Q: How emotional was the process of re-examining such tumultuous times from your past?

A: I’m often asked about catharsis. This did not occur in writing the first volume, as its dramatic concluding events were already 14 years in the past when I began writing them. I did gain some additional insight in key areas, which then informed the writing of the second volume. The level of insight gained in writing the second book was substantially higher, as the concluding events of that volume were but 5 years in the past when I began writing them down. Emotions related to that experience were mostly positive, as the reflection required furthered the process of internal reconciliation. But the initial public response to HoH indicates to me that it’s going to be much more difficult to be detached this time around. Particularly as readers respond to my over-sharing approach to where I’m at today, vs. where I was in the past.

Q: Were you surprised at the positive reaction of Laura Urista (managing editor of The Plain Truth magazine and fellow ex-WCG member) to your book?

A: Not completely, as I was hopeful that she would relate to the direction of my journey during that time. Still, I was pleasantly surprised at how open and supportive she was, given the tendency of those with a WCG background, myself included, to be convinced of our rightness and the wrongness of others.

Q: What do you hope readers will ultimately get out of HoH?

A: One early reviewer stated that for the first time in her life, she felt loved by God.

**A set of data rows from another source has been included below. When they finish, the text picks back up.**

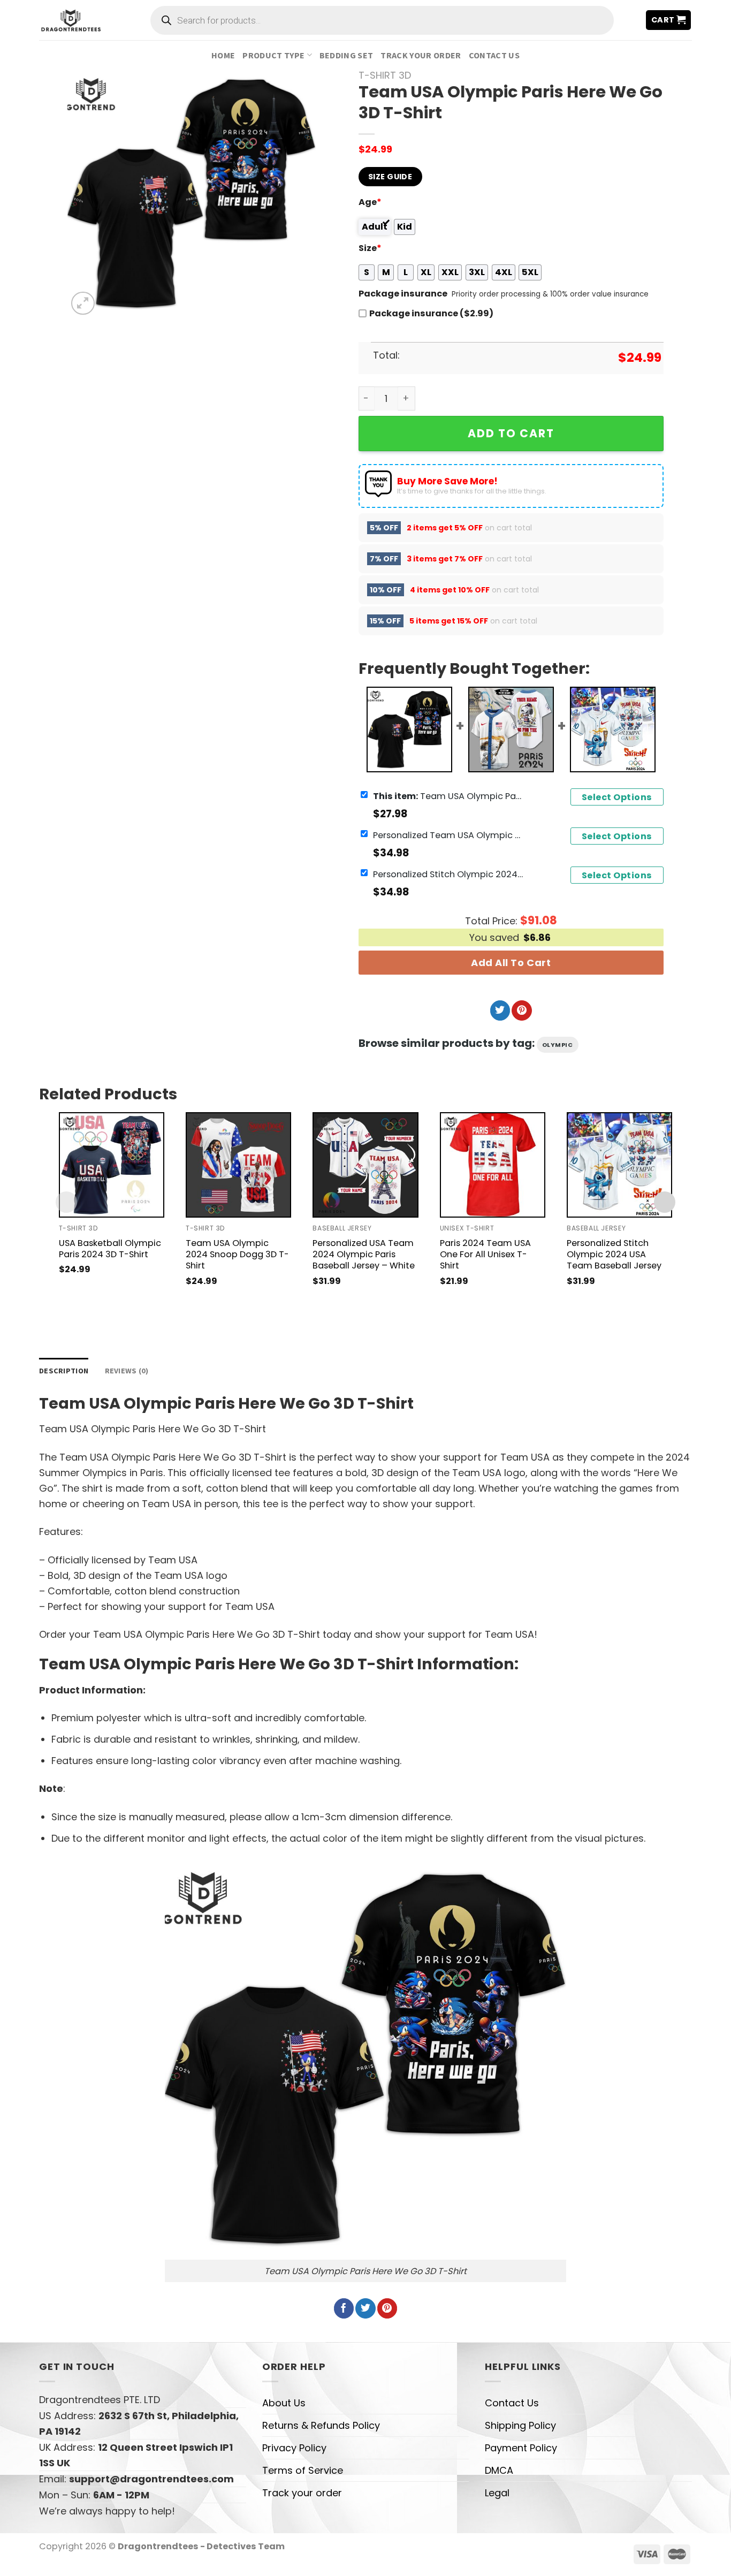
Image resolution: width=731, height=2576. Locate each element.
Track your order (420, 55)
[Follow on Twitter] (500, 1010)
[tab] (63, 1371)
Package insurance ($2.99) (431, 313)
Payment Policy (521, 2448)
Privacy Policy (294, 2448)
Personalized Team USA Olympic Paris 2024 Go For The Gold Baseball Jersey (448, 834)
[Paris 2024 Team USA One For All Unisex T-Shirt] (492, 1165)
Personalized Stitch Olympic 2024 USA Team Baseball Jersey (448, 873)
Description (63, 1371)
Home (223, 55)
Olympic (557, 1044)
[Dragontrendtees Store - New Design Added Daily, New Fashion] (71, 20)
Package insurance (403, 293)
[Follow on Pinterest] (521, 1010)
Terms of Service (302, 2470)
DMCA (499, 2470)
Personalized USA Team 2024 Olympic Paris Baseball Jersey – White (364, 1254)
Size (370, 248)
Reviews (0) (127, 1371)
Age (370, 202)
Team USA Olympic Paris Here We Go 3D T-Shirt (448, 795)
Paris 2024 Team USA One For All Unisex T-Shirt (485, 1254)
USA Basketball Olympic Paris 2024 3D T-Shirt (110, 1248)
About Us (284, 2403)
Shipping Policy (520, 2425)
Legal (497, 2492)
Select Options (617, 797)
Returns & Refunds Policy (321, 2425)
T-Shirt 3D (385, 75)
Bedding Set (346, 55)
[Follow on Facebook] (344, 2308)
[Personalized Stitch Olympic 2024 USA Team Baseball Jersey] (619, 1165)
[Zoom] (83, 303)
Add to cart (511, 433)
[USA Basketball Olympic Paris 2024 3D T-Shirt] (111, 1165)
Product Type (273, 55)
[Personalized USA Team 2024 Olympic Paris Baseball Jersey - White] (365, 1165)
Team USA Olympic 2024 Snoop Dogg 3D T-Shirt (237, 1254)
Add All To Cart (511, 962)
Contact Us (494, 55)
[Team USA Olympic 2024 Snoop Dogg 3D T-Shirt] (238, 1165)
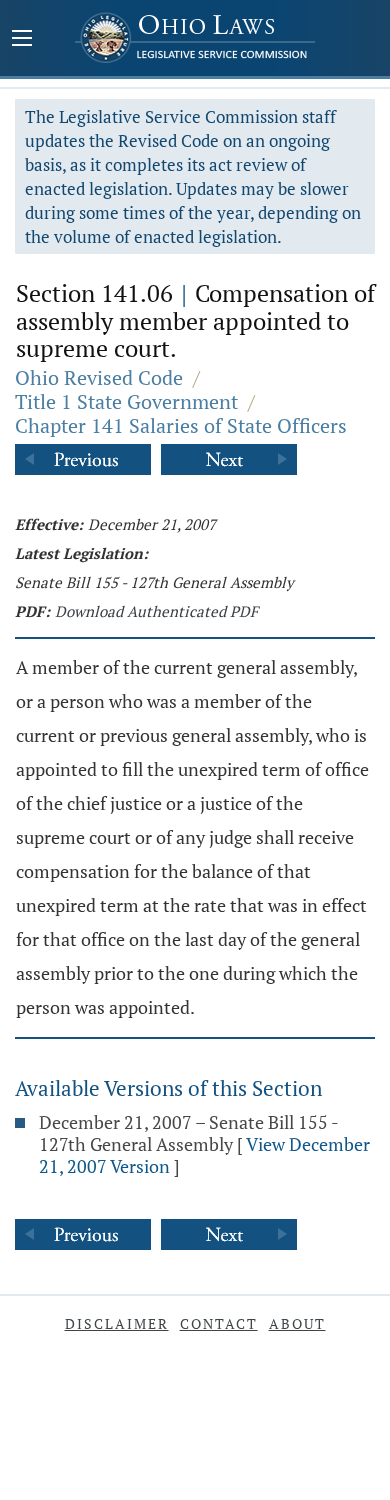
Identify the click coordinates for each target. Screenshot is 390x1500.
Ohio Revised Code (99, 377)
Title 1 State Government (126, 401)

That was an unexpected comment that brought tears to my eyes. Others have shared that they felt understood or less alone. If my readers are inspired or enabled to reflect on their own experiences, and draw positive life lessons, or just feel better about themselves, I’m grateful for having helped them out.

Q: You’ve recently stated that receiving the ASTRA Lifetime Achievement Award in India represented the completion of a “full circle” for you. Can you elaborate?

A: To me it is a sign of having achieved a degree of integration, of having made progress at reconciling these conflicting impulses — the desire for spiritual enlightenment and also physical success. The attraction of altruism contrasted with the innate need to survive and thrive in a material world. To obtain for myself and my children the access to benefits, opportunities, and experiences — such as a healthy environment, education and healthcare — that we, in our flawed attempts at civilization, are still struggling to secure for all members of our species.